▶ **Trecho para leitura**
________

Através dos referidos aspectos, nota-se que o artigo 225 da Constituição Federal adquire o grau de norma de direito fundamental, elevando o meio ambiente a esse status, indissociável do direito à sadia qualidade de vida.

Nesse lastro, o meio ambiente ecologicamente equilibrado é condição sine qua non para a qualidade de vida, mas para haja a concretização desse direito fundamental na ordem jurídica, necessária uma orientação guiada por princípios constitucionais, os quais serão analisados a seguir.

2.3 Contribuições dos princípios do direito ambiental para a tutela do meio ambiente cultural

Insta asseverar acerca da impossibilidade de estudo e aplicação do direito ambiental sem o balizamento de seus princípios, uma vez que estes norteiam valores e interesses da sociedade, englobando, por via de consequência, a tutela do meio ambiente.

Conforme Alexy (2008, p. 494), os direitos fundamentais a prestações em sentido estrito constituem posições fundamentais jurídicas de suma importância, não podendo ser apreciados livremente por uma maioria parlamentar.

Logo, a decisão a respeito de escolha de quais direitos fundamentais a prestações em sentido estrito podem ser exigidos é uma questão de ponderação de princípios. Assim, os problemas inerentes à realização de direitos fundamentais devem ser realizados nos moldes da colisão de princípios (GAVIÃO FILHO, 2005, p. 176).

Realça-se que a Jurisprudência do Superior Tribunal de Justiça possui precedentes sobre o direito fundamental ao meio ambiente como posição fundamental jurídica definitiva a prestações em sentido estrito5.

Assim sendo, havendo na Carta Magna normas que identificam o ambiente como bem de uso comum do povo e essencial à sadia qualidade de vida, assim como o direito de todos ao ambiente, inclusive para defendê-lo e preservá-lo, configura-se o direito fundamental ao ambiente, podendo ser apresentado como mandamento a ser otimizado conforme as possibilidades fáticas e jurídicas através dos princípios (GAVIÃO FILHO, 2005, p. 193).

Resta induvidoso que a Constituição Federal de 1988 buscou, através da adoção de princípios, ampliar a temática da proteção ambiental, sendo perceptível a preocupação crescente por parte da sociedade e do poder público com esse assunto, instituindo uma “ordem constitucional ambiental” (COSTA NETO, 2003, p. 14-17).

Considerando que os princípios constitucionais são o fundamento material das normas de direito fundamental, necessária uma análise da valia dos mesmos para a tutela do meio ambiente. A respeito de sua conceituação, Derani afirma:

Princípios são normas que dispõem a respeito de algo ser realizado o mais amplamente possível dentro das relativas possibilidades do direito e dos fatos. Princípios são, portanto, mandados de otimização com característica de poderem ser preenchidos em diferentes graus. A medida deste preenchimento depende não somente dos fatos como também das possibilidades abertas pelo direito (DERANI, 1997, p. 44).

________

▶ **Dados extraídos**

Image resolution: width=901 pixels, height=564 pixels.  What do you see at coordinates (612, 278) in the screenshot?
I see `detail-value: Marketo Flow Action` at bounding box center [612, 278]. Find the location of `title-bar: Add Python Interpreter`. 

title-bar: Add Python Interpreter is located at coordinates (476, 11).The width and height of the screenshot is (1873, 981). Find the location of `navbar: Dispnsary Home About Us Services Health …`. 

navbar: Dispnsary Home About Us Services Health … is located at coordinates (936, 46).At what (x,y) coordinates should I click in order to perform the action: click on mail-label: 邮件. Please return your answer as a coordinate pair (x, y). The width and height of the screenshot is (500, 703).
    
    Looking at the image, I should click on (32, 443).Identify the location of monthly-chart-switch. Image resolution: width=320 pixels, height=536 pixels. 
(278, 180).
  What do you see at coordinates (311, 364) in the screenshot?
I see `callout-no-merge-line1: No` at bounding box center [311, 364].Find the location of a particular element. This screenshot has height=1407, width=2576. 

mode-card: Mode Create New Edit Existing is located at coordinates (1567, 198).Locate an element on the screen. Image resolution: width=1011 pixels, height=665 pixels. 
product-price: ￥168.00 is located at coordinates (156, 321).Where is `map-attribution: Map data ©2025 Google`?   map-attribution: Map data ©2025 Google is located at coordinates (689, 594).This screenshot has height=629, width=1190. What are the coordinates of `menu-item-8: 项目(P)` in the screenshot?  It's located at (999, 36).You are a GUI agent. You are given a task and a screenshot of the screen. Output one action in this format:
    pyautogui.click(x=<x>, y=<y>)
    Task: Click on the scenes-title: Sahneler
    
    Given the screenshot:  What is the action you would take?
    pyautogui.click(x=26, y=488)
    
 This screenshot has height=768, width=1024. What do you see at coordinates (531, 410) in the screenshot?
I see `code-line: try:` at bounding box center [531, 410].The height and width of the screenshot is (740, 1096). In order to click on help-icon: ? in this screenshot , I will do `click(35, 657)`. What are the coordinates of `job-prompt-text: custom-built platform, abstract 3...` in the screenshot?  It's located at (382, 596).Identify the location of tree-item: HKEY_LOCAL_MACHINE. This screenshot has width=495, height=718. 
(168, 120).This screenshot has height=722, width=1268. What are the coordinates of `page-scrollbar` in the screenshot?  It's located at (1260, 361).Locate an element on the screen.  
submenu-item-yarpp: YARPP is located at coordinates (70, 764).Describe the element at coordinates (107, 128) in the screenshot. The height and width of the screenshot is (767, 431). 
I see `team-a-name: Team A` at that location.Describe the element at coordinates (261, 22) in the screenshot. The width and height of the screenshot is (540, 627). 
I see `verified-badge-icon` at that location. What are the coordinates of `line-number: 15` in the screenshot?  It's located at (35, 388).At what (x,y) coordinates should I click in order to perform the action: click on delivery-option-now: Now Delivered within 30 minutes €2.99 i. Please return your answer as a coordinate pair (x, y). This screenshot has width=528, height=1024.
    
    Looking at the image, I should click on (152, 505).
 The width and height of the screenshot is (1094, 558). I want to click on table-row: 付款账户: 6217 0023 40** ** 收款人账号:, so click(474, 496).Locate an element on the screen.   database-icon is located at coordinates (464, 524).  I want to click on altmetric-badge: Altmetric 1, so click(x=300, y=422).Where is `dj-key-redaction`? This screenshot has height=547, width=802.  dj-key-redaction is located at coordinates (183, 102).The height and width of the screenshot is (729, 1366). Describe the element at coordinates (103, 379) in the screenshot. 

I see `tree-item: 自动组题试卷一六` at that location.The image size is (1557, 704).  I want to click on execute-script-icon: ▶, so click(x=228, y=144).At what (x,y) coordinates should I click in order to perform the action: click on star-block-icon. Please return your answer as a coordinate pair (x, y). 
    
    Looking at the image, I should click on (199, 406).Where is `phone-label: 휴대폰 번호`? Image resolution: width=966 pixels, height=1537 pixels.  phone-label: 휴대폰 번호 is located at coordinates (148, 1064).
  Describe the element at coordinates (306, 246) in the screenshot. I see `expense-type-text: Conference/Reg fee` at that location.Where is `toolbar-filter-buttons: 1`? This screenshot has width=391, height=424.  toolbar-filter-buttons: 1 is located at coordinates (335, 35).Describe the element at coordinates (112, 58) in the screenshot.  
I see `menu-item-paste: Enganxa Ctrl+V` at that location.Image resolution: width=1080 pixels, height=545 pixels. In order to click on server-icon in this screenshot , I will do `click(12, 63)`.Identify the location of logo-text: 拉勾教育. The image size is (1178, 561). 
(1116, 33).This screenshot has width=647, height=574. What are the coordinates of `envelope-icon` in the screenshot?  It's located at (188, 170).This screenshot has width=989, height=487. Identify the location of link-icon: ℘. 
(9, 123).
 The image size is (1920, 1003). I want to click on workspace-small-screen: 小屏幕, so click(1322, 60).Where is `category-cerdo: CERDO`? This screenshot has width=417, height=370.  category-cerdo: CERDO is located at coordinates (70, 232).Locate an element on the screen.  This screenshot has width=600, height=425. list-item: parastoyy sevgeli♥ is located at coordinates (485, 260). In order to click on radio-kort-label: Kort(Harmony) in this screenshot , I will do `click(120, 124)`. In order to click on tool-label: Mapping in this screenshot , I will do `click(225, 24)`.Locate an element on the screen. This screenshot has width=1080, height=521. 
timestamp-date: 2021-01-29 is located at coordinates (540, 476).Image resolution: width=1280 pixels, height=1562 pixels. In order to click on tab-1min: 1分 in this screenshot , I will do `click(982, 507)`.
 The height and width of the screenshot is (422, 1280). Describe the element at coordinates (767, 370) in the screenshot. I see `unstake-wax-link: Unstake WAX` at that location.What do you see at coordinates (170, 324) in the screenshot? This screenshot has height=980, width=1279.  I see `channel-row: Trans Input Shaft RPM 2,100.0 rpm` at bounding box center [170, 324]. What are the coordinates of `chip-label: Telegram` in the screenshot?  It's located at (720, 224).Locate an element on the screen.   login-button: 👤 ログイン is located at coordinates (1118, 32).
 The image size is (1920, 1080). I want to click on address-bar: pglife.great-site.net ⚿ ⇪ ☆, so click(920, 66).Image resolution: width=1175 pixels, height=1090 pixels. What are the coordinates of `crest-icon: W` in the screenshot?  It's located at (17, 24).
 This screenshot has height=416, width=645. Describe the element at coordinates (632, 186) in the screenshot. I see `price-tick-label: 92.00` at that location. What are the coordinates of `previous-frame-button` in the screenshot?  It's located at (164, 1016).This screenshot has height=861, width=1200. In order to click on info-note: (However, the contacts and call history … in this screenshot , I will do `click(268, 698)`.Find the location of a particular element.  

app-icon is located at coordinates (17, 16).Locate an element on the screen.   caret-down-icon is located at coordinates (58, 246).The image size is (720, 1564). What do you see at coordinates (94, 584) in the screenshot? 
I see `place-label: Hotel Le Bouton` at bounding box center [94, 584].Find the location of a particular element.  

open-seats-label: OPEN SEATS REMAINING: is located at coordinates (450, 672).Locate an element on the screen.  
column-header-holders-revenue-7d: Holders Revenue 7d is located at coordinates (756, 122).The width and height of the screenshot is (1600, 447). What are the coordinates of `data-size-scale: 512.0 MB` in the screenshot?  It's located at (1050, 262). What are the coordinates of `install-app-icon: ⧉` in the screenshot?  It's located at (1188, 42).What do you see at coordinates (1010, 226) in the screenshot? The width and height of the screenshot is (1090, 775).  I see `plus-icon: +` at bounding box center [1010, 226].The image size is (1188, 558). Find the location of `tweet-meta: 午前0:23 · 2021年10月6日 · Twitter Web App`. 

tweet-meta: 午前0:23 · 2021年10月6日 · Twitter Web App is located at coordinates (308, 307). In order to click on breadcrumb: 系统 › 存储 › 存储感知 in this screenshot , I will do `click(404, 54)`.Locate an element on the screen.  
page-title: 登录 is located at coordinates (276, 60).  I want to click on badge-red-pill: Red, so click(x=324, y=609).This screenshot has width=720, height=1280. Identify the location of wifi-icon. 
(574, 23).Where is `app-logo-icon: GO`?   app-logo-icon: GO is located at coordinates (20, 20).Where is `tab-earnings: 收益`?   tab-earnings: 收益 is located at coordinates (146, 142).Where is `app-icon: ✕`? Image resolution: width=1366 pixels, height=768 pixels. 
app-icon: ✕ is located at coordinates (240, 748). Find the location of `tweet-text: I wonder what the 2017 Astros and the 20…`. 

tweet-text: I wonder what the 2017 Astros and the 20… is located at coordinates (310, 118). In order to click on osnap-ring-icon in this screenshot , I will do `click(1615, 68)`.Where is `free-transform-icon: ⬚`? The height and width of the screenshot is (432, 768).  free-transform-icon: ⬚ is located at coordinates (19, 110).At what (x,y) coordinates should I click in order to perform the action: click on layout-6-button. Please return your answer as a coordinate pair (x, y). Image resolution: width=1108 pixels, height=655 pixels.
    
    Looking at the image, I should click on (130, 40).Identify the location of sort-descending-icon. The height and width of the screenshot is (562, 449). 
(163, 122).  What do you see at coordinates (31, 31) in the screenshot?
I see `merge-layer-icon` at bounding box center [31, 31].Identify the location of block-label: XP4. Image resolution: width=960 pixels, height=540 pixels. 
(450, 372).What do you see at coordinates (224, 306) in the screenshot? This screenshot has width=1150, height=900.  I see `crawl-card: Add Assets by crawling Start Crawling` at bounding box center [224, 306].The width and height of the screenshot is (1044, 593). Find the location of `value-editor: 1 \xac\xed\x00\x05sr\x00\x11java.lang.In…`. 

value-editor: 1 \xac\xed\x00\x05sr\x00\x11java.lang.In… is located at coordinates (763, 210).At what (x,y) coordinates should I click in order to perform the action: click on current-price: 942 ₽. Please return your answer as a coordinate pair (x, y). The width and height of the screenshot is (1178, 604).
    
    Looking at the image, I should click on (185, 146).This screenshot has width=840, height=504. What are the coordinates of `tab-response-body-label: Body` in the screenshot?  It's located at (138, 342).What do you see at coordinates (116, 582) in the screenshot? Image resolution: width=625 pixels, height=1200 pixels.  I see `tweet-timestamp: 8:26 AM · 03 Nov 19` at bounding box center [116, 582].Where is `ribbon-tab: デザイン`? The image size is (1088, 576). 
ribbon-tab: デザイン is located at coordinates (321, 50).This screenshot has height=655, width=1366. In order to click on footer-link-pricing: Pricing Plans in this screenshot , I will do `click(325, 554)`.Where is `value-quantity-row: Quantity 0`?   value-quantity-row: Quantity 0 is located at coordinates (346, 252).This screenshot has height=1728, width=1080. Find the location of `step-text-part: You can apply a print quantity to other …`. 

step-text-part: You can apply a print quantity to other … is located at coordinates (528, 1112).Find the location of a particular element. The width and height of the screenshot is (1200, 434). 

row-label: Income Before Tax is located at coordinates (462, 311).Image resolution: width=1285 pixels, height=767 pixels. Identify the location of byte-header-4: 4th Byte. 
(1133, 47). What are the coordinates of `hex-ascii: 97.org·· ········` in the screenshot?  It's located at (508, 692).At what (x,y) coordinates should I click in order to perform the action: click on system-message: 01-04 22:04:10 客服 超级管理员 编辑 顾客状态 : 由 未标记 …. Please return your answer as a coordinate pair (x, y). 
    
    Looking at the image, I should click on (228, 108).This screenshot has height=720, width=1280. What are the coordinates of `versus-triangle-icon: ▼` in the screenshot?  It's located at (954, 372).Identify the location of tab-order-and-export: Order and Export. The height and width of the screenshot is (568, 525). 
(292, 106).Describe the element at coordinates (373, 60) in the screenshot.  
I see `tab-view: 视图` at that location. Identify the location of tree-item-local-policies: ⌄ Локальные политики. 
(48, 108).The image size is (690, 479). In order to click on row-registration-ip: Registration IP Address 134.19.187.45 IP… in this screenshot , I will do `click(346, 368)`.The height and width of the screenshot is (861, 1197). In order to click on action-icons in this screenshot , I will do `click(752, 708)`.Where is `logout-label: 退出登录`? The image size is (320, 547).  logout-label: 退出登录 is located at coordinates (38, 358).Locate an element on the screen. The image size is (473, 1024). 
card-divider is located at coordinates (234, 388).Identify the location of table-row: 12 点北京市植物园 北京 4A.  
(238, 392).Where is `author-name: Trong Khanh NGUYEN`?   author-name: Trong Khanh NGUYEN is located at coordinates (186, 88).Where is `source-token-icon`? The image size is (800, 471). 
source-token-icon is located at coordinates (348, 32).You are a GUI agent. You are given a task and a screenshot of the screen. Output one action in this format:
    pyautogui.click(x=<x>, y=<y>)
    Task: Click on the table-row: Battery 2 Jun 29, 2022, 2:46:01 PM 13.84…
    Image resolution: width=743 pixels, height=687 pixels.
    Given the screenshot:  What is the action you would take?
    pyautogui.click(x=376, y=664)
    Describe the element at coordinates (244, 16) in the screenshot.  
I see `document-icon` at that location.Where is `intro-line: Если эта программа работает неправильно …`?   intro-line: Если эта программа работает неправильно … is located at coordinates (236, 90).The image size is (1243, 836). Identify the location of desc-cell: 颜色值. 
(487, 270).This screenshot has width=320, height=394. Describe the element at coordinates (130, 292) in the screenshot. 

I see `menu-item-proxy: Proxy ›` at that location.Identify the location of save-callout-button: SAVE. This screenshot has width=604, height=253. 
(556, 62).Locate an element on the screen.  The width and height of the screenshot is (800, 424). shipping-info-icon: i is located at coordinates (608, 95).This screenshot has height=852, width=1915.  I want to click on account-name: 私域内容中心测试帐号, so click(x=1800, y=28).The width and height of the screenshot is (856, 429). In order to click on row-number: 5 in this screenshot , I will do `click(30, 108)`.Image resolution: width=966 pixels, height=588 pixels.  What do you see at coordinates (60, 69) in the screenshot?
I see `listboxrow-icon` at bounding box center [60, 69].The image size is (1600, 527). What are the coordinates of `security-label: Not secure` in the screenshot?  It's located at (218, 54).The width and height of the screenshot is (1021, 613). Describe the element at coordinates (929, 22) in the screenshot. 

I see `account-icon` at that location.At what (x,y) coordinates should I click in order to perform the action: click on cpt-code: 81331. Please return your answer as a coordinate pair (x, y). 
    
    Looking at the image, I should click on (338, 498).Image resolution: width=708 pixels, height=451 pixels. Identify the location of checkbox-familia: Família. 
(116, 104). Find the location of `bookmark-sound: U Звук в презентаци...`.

________

▶ **Questões sobre o material**
a: Transcreva fielmente a parte do trecho sobre direito ambiental que vai de "Princípios são normas" até "1997, p. 44).".
b: Diga se cada afirmação abaixo está de acordo com o trecho sobre direito ambiental, respondendo sim ou não e citando literalmente as palavras do trecho que decidem a resposta.
(i) Segundo Alexy, os direitos fundamentais a prestações em sentido estrito podem ser apreciados livremente por uma maioria parlamentar.
(ii) A Constituição Federal de 1988 buscou ampliar a temática da proteção ambiental por meio da adoção de princípios.
(iii) Para Derani, os princípios só podem ser preenchidos em um único grau.
c: Continue o trecho sobre os princípios do direito ambiental a partir da última frase apresentada.

▶ **Respostas das questões**
a:
Princípios são normas que dispõem a respeito de algo ser realizado o mais amplamente possível dentro das relativas possibilidades do direito e dos fatos. Princípios são, portanto, mandados de otimização com característica de poderem ser preenchidos em diferentes graus. A medida deste preenchimento depende não somente dos fatos como também das possibilidades abertas pelo direito (DERANI, 1997, p. 44).

b:
(i) Não: "não podendo ser apreciados livremente por uma maioria parlamentar".
(ii) Sim: "a Constituição Federal de 1988 buscou, através da adoção de princípios, ampliar a temática da proteção ambiental".
(iii) Não: "mandados de otimização com característica de poderem ser preenchidos em diferentes graus".

c:
Essa afirmação implica em dizer que os princípios são a base para o ordenamento jurídico e que as normas abertas são densificadas através de outras normas e atos, sendo direcionados à concretização conformadora e densificadora efetuada pelo intérprete (BELLO FILHO, 2006, p. 336).

Nesse panorama, parte-se para a análise dos princípios balizadores do direito ambiental, que devem ser observados para garantir a maneira de adequar proteção do meio ambiente com a realidade social e cultural de cada local.

O primeiro princípio a ser analisado do direito ambiental relacionado ao meio ambiente cultural é o da intervenção estatal compulsória, que decorre do dever do Estado de proteger e promover os direitos fundamentais a partir de um atuar positivo e negativo.

Esse princípio está insculpido no caput do artigo 225 da Carta Magna, que evidencia a postura que deve ser adotada pelo poder público ao estabelecer o seu dever de defender e preservar o meio ambiente em prol das gerações presentes e futuras da natureza indisponível do meio ambiente. Adiante, decorre da natureza indisponível do meio ambiente, princípio que será tratado posteriormente.

A postura positiva adotada pelo Estado refere-se à possibilidade que o mesmo tem de assegurar e proporcionar a rigidez do bem tutelado, como é o caso da implementação do instituto do tombamento para garantia do direito de propriedade, mas também da importância dos interesses públicos. No caso da postura negativa, é dever do estado não agir em desconformidade à proteção do meio ambiente (COSTA NETO, 2003, p. 38-39).

Ainda sobre a intervenção estatal compulsória, mister esclarecer a atuação do direito administrativo. Assim, a Administração Pública tutela, em verdade, as relações existentes entre o Estado e seus respectivos órgãos, como também entre aquele e a própria sociedade. Tais relações - entre administrados e administradores - são marcadas por uma desigualdade jurídica, tendo em vista que a Administração atua em nome de outrem - a coletividade - possuindo, portanto, vantagens e sujeições, diferentemente do que ocorre aos particulares.

Essa desigualdade jurídica fundamenta-se por dois princípios imprescindíveis para o Direito Administrativo, quais sejam, o da indisponibilidade do interesse público e a prevalência ou supremacia dos interesses públicos sobre os privados.

O primeiro, previsto no artigo 2º, caput, da Lei nº 9784/99 tem por conceito o interesse público como indisponível, embasando-se no que traduz o artigo 225 da Constituição Federal, ao atribuir ao meio ambiente ecologicamente equilibrado a qualificação jurídica de bem de uso comum do povo. A esse propósito, o meio ambiente pertence à coletividade, não fazendo parte do patrimônio disponível do Estado.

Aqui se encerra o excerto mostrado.